▶ _Quoted passage_:

##############################

The popularity of digital cameras and the growth in Internet-based photo sharing has triggered a dramatic explosion
in the number of photo images stored by average consumers. For most of us, the real value of having a photo collection
is the ability to browse and retrieve images of people, places and events, quickly and easily.
The problem is that within just a few years, family photo collections can easily mushroom to thousands of images. As this
occurs, the task of organizing, browsing and searching them can lead to a lot of frustration.
Many people organize their photo collections by using descriptive file names, grouping photos into folders, or manually
tagging them with informative text. These techniques become increasingly cumbersome as the volume of a photo collection
continues to grow. This issue has motivated Intel to develop solutions for practical machine-assisted photo classification.
Machine-based photo search involves synthesizing metadata – which can be defined in this case as data that describes the
context of photos – by extracting structural features (descriptors) from photo media files, using them to semantically
classify the images, and storing the results to enable fast index-based retrieval and organization.
This technology is very promising, but there are major obstacles to deploying it on a large scale. Limited processor
performance constrains usage models. And programming complexity limits re-use and increases software development and
maintenance costs.

##############################

▶ _Data block_:

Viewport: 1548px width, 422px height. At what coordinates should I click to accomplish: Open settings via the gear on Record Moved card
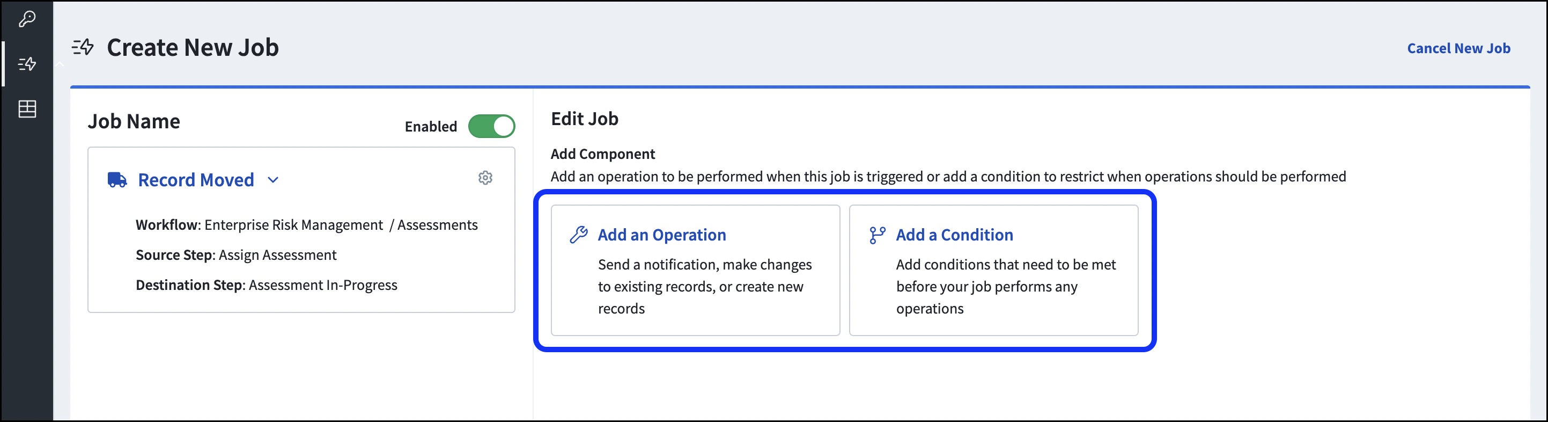pos(485,177)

##############################

▶ _Exercise brief_: Copy the part of the photo classification passage that begins with the words containing "The problem is" and ends with "machine-assisted photo classification.". You can set the material aside.

▶ _Exercise answer_:
The problem is that within just a few years, family photo collections can easily mushroom to thousands of images. As this
occurs, the task of organizing, browsing and searching them can lead to a lot of frustration.
Many people organize their photo collections by using descriptive file names, grouping photos into folders, or manually
tagging them with informative text. These techniques become increasingly cumbersome as the volume of a photo collection
continues to grow. This issue has motivated Intel to develop solutions for practical machine-assisted photo classification.